■ Work to complete: Put the stretch of the listing below, from the line containing "Task: Open Plugins in the top admin bar" through the end of the listing, into a numbered list, skipping blank lines. Leave the pictures out of your answer.

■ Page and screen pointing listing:
====================

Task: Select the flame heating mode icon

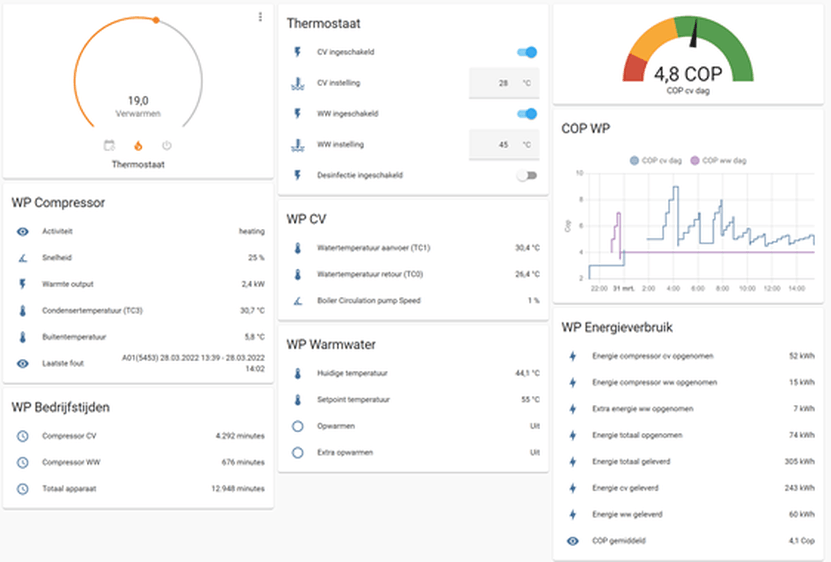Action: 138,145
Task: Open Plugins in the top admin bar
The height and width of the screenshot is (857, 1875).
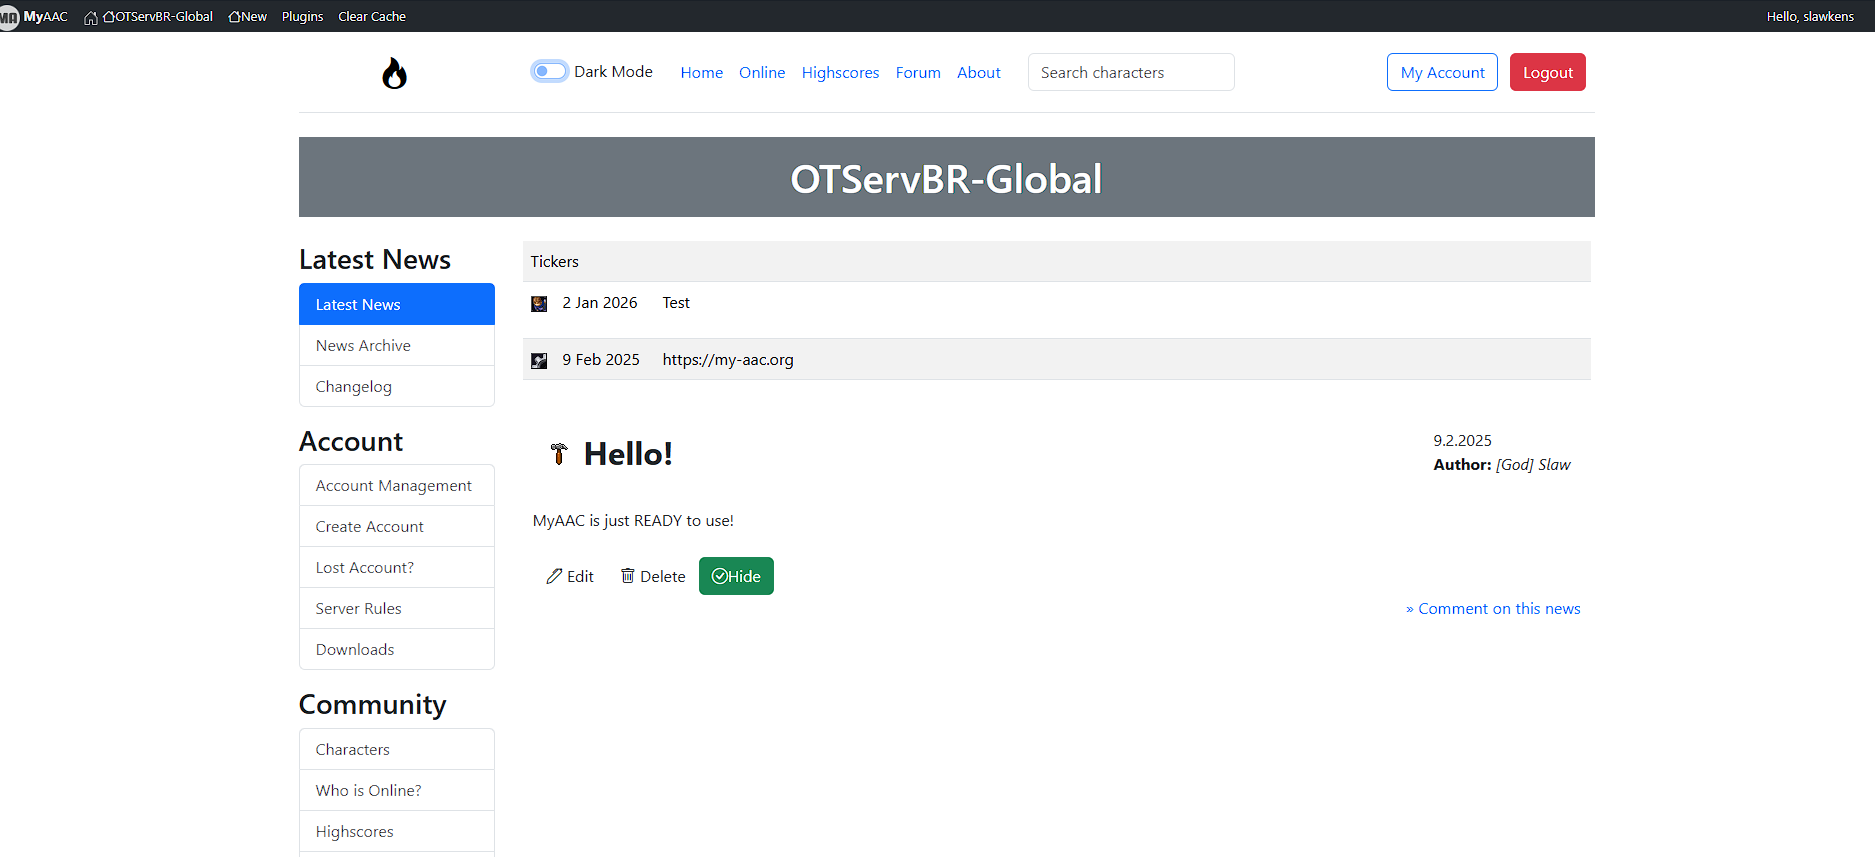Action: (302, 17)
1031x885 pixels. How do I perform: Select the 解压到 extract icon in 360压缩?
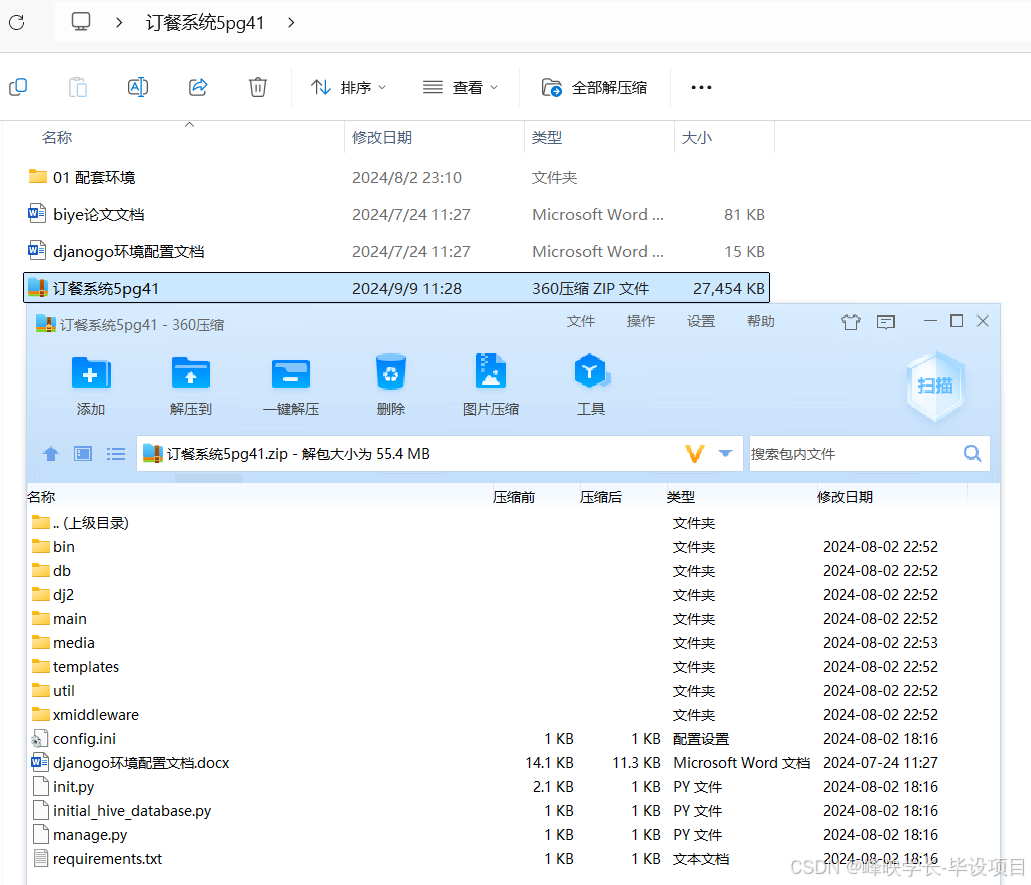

====================

■ Solved exercise:
1. Task: Open Plugins in the top admin bar
2. The height and width of the screenshot is (857, 1875).
3. Action: (302, 17)
4. 1031x885 pixels. How do I perform: Select the 解压到 extract icon in 360压缩?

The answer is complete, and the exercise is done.